BRIEF_KASTEN
Im Paradies wissen wahrscheinlich alle von allen alles, und sie haben einander trotzdem gern oder gerade deshalb. So genau wissen wir das nicht. Denn wir haben es noch nicht ausprobiert. Die eine Wahrheit denken und die andere sagen, das hat leider auch katholische Tradition.
Zu sagen, was man denkt, ist zwar befreiend, aber es ist auch gefährlich. Märtyrer oder Märtyrerinnen sagen, was sie denken, und dann ist es vorbei mit ihnen.
Bei den Politik-ORF-Presse-und-so-weiter-Chats, die wir jüngst wieder staunend zu Gesicht bekommen, ist es kein bewusstes Martyrium – niemand legt die Inhalte freiwillig offen.

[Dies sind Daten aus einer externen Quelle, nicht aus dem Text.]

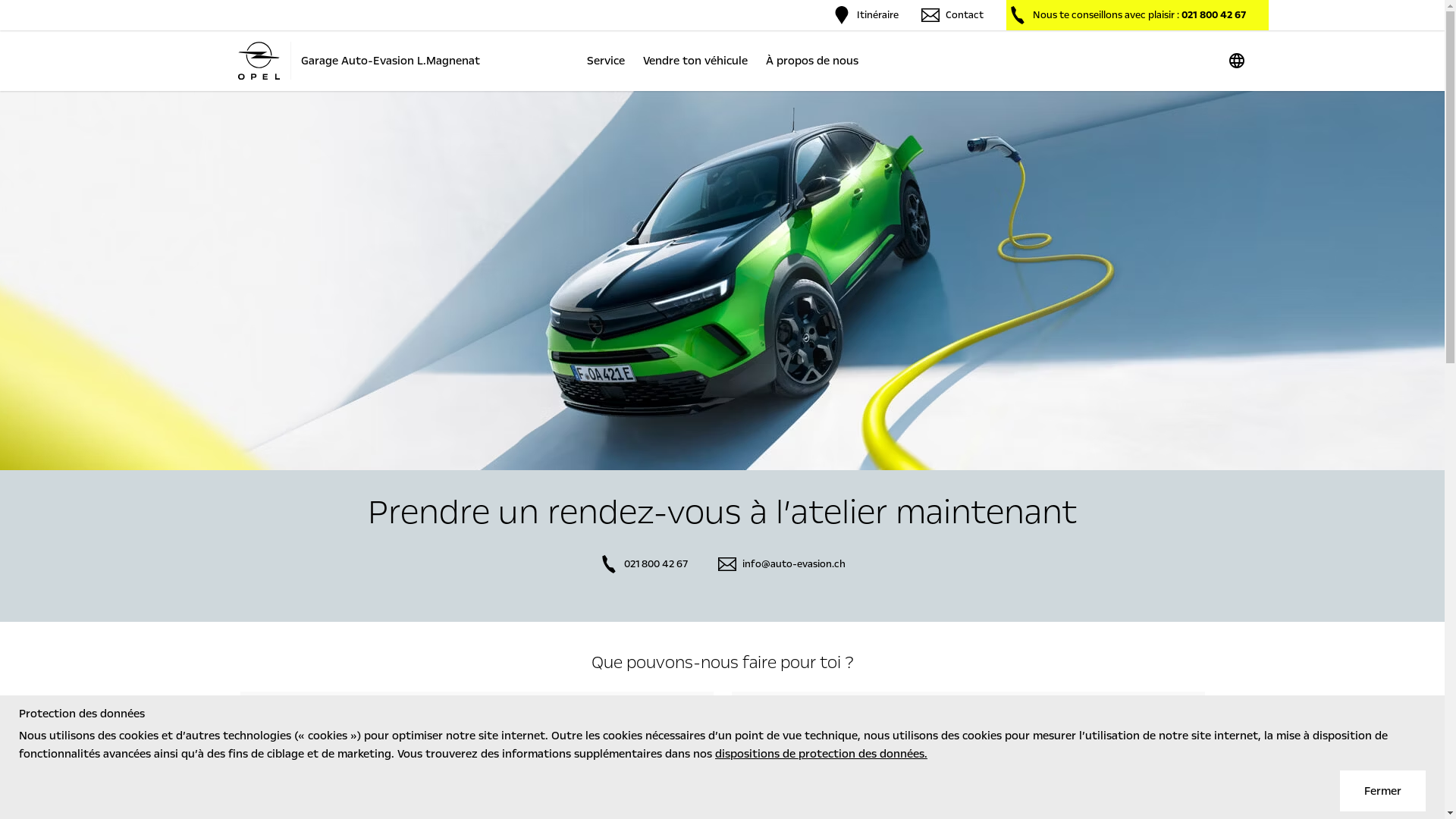 Image resolution: width=1456 pixels, height=819 pixels. I want to click on 'Fermer', so click(1382, 789).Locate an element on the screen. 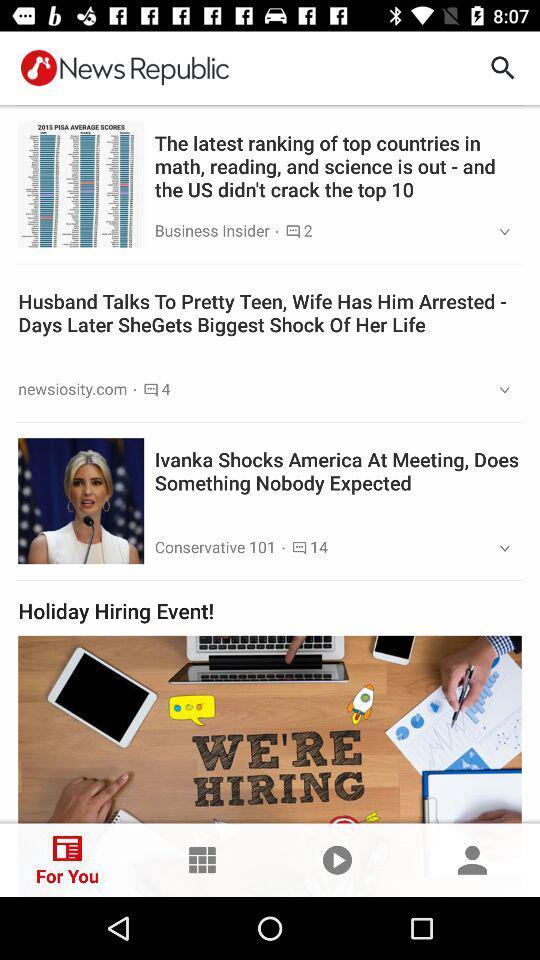  tap on the second image from the top of the page is located at coordinates (80, 500).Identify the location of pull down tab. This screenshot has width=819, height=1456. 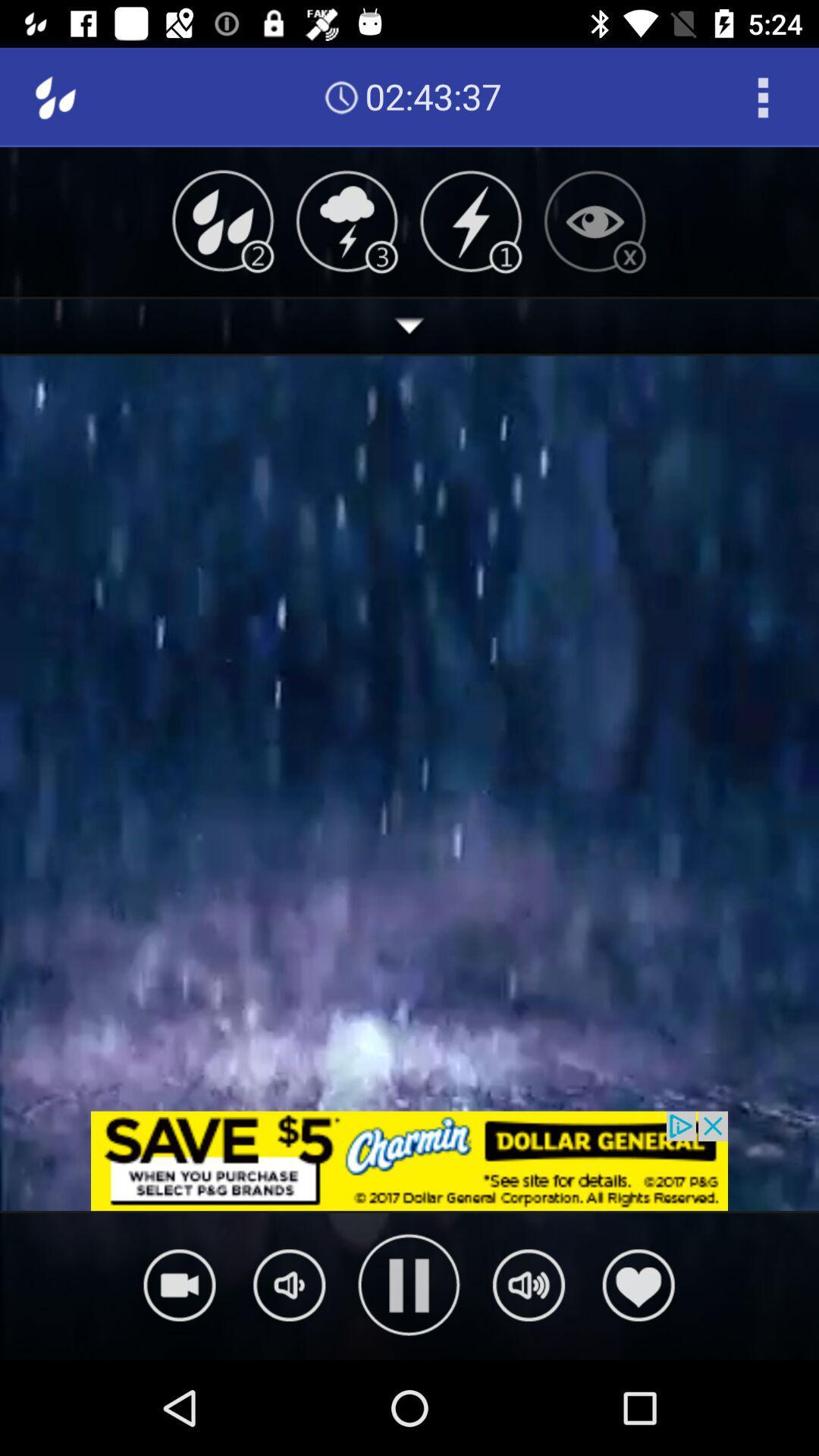
(410, 325).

Wenn sie trotzdem bekannt werden, ist es meist auch vorbei mit der Karriere der Verfasser. Übrigens haben die karriere-relevanten Chats (sie können zuerst Aufstieg und dann Abstieg bewirken) kaum Verfasserinnen. Zwar chatten („tratschen“) Frauen angeblich besonders gern. Das entpuppt sich aber als Mythos, der sich lange erfolgreich gehalten hat.
Veröffentlichte Chatprotokolle sind das moderne Fegefeuer. Sie schmerzen, sie reinigen – und hoffentlich läutern sie auch. Transparenz ist der Weg zum Paradies. Es ist ein hartes Pflaster, aber es führt kein Weg daran vorbei.